This infographic shares our research on how Top Performing companies achieve better NPDI performance than their competitors, excelling at revenue growth, margin expansion, and delivering innovative products. The infographic starts by providing a graphical view of the unfortunate truth about new product development, companies miss their quality, cost, requirements, regulatory compliance, project budget, and time to market targets far too often. The graphic shares perspectives from our research.
The piece is an Autodesk infographic leveraging data from our 7 Ways to Outperform Your Competitors in NPD research.


This does not provide any information about what type of product or product complexity is involved in the product being developed. It does not provide information about the industry the product is going into, the size of the company, the number of people involved in the project or budget for the project. The last thing missing is actual time to market for the top performers and the others.
Ed, you are correct. This is a generalization across industries, company sizes, and product types. The research was limited, however, to manufactured products so it does not include products such as financial services, etc. that also go through a NPDI process.
We chose to focus on performance relative to competitors, as opposed to specific values for metrics like time to market, for that exact reason. As you can imagine, a time to market averaged across all of the factors you mention would be pretty much meaningless!
Thanks for the feedback, we have more data than we can publish in a format like this (breakdowns by industry, etc.).

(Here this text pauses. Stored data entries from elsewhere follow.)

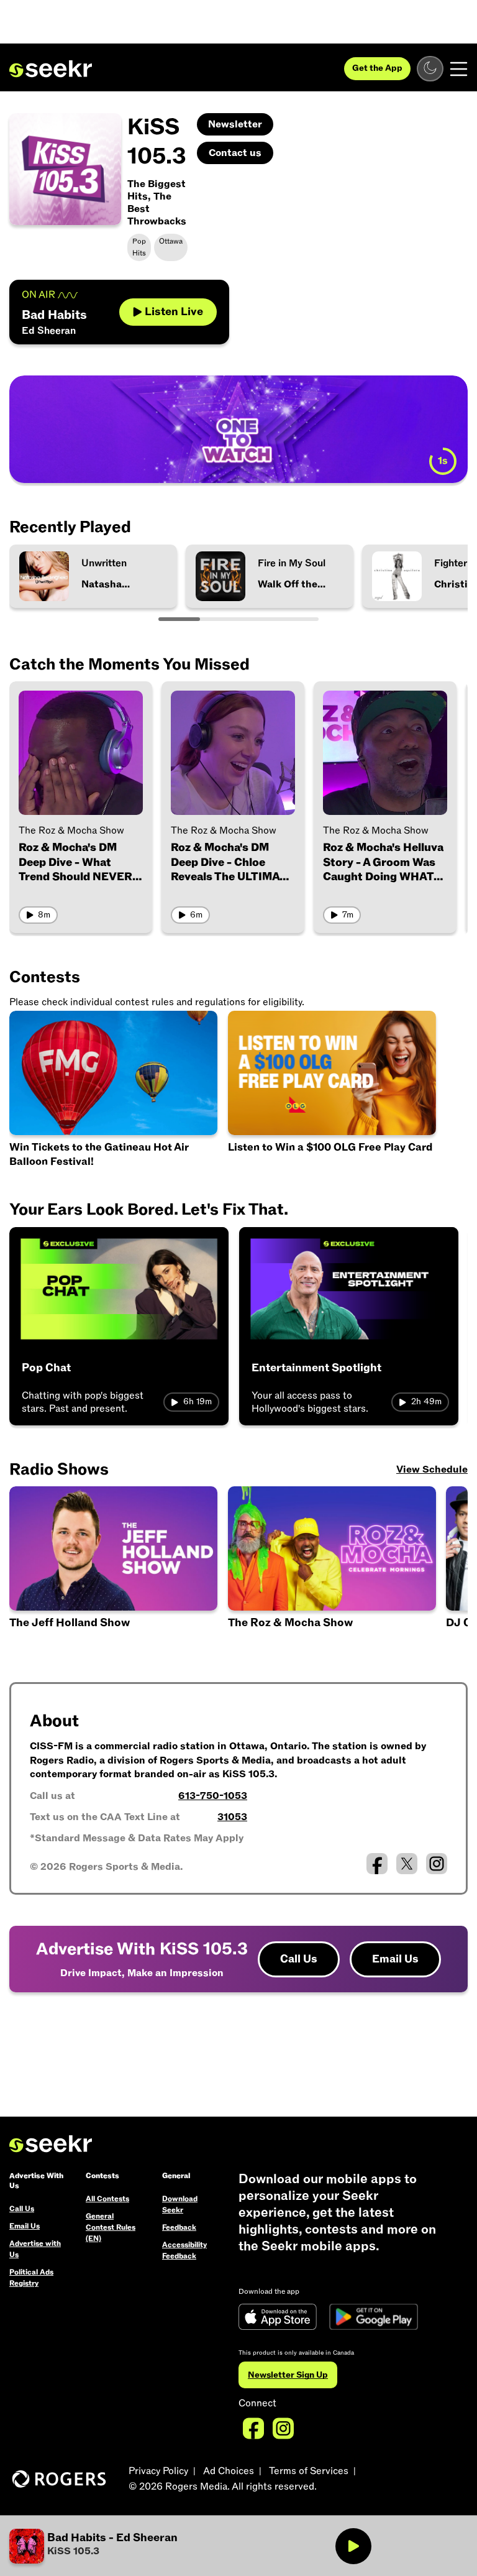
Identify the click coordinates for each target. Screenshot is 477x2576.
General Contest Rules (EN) (110, 2227)
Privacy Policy (158, 2471)
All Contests (107, 2199)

Hi Jim, I find this Infographic very much useful to understand the benefits of moving towards digitalization and the impact to NPDI. No matter the type of manufacturing company, products and procesess, the competitors are struggling to win the time to market battle. Of course, keeping standards and high quality at the highest level. (@Jhidarey).
Thank you Javier,
I couldn’t agree more. In our research, we often see that quality, reliability, and performance are the drivers for product success and profitability. But in many cases, those are simply expected in the market and the differentiation comes from agility and innovation – getting an exciting product to the market quickly.
Thanks for your comment!
Best,
Jim
Thank you Javier,
I couldn’t agree more. In our research, we often see that quality, reliability, and performance are the drivers for product success and profitability. But in many cases, those are simply expected in the market and the differentiation comes from agility and innovation – getting an exciting product to the market quickly.
Thanks for your comment!
Best,
Jim
PS – I tried to connect with you on LinkedIn but needed your email, let’s stay in touch
You stress time to market, but I’d like to check about being ‘right to market’ more than being fast, with other competitors copiying and outperforming your initial innovation
Thank you Jose,
The study showed that companies that were achieving higher levels of NPDI performance placed more emphasis than others on time to market. That’s just one factor they focus on, it just happened to be a differentiating one. Getting the wrong product to market fast is probably not a good path to success, and certainly not to sustainable, profitable growth!